Brazil's favelas online--Comitê para Democratização da Informática (CDI)
In 1994, the group that was to become CDI (the Committee for the Democratization of Information) opened a computer center in the Santa Marta favela, one of Brazil's infamous shanty-towns that have virtually no schools, irregular electrification, water, and utility services. The brain-child of Rodrigo Baggio and an ever-expanding corps of volunteers, within a few years they had created 10 centers/schools with no budget--just volunteers and donated equipment. The goal was to teach children and adults computing and internet skills, to expand their employment prospects and to connect the favela's often socially isolated residents to each other and to the wider world. (Disability World)
Now, in 2001, CDI is running diverse programs with sponsorship from corporations like Microsoft and Esso. They run preschools, projects for people with disabilities, 208 schools in 30 cities, and an online newspaper.
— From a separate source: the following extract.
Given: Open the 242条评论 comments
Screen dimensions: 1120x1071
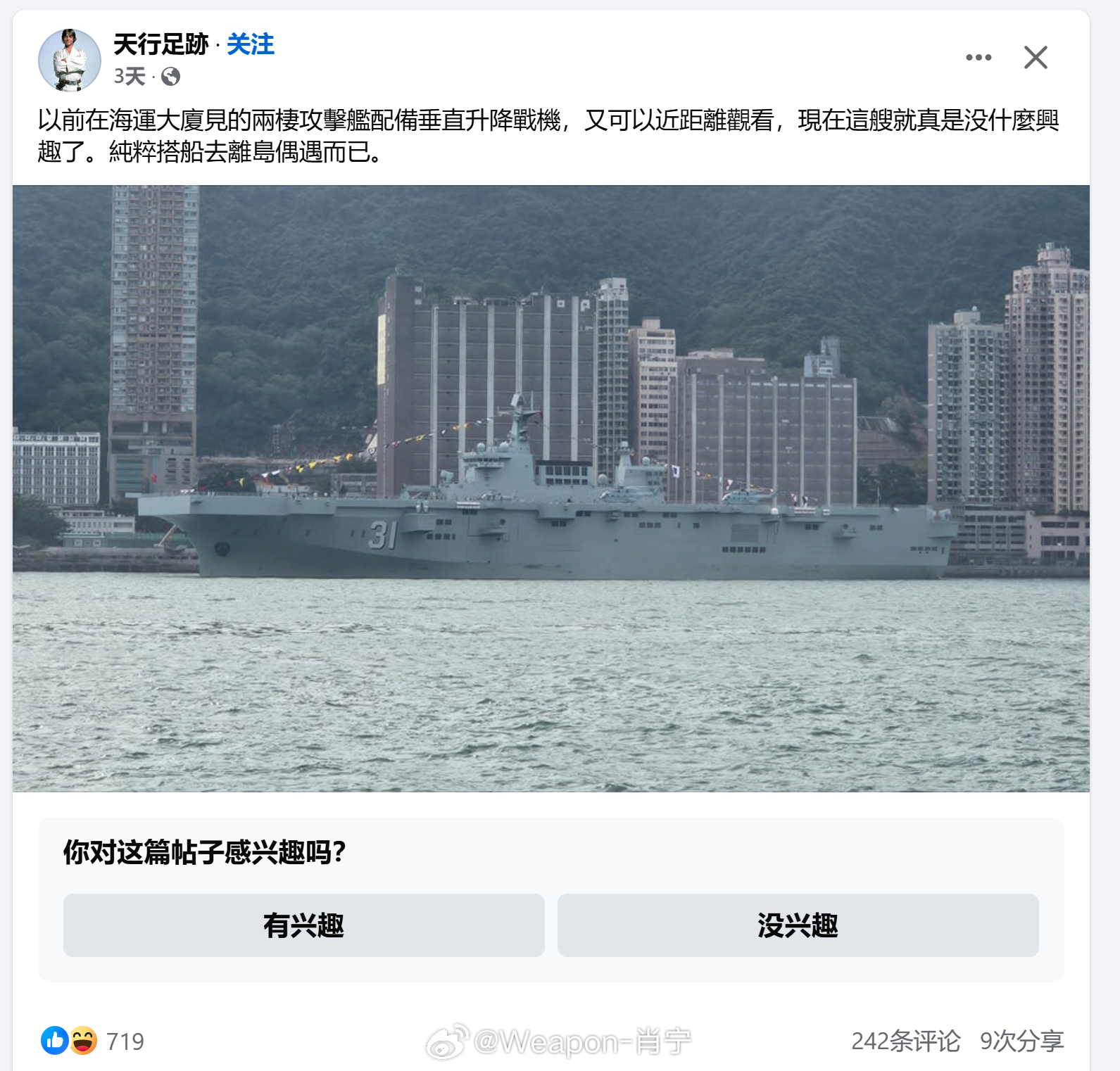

An initiative inspired by CDI in Brazil, called CDI Americas, has opened offices in Colombia, Mexico and Uruguay and seeks to expand activities to other countries of Latin America and the Caribbean.

According to its website, since its founding in 1997, the African Virtual University has offered classes in English and French to students in learning centers in 15 African countries. Faculty from around the world offer classes from studios, which are then beamed by satellite to the learning centers, which are equipped with at least 50 computers and an on-site moderator. Students have the opportunity to interact with the professor in real time via email and phone. AVU also offers access to free email accounts and a database with online journal. It includes a "crossroads" threaded discussion list, and offers programming and other computer classes. One of its primary goals has been teaching teachers, who in turn can pass knowledge to their students.

Rural education: CEBU: Philippines Secondary Education Distance Education Project and Universiti Sains Malaysia
As Zuraidah Abdul-Rahman discusses for UMS, and Veloso et al. for CEBU, these are projects that have relied on print, paper and pen resources that they give to their students. Students then have the opportunity to email faculty with questions. In other words, it's decidedly low-tech, and in many ways not much different from extension programs (particularly ag extension) initiatives that have been run since the 1930s, and university-without-walls plans that have been available since the 1970s, albeit with the important difference that email allows communication more or less without the time lag of mail or traveling; however, in places with low technological density, it's possible to overstate how instantaneous virtual communication is. It is important to keep these kinds of models in mind, however, lest we think we've invented the world anew with e-education, or that web-based learning is the best paradigm for all settings.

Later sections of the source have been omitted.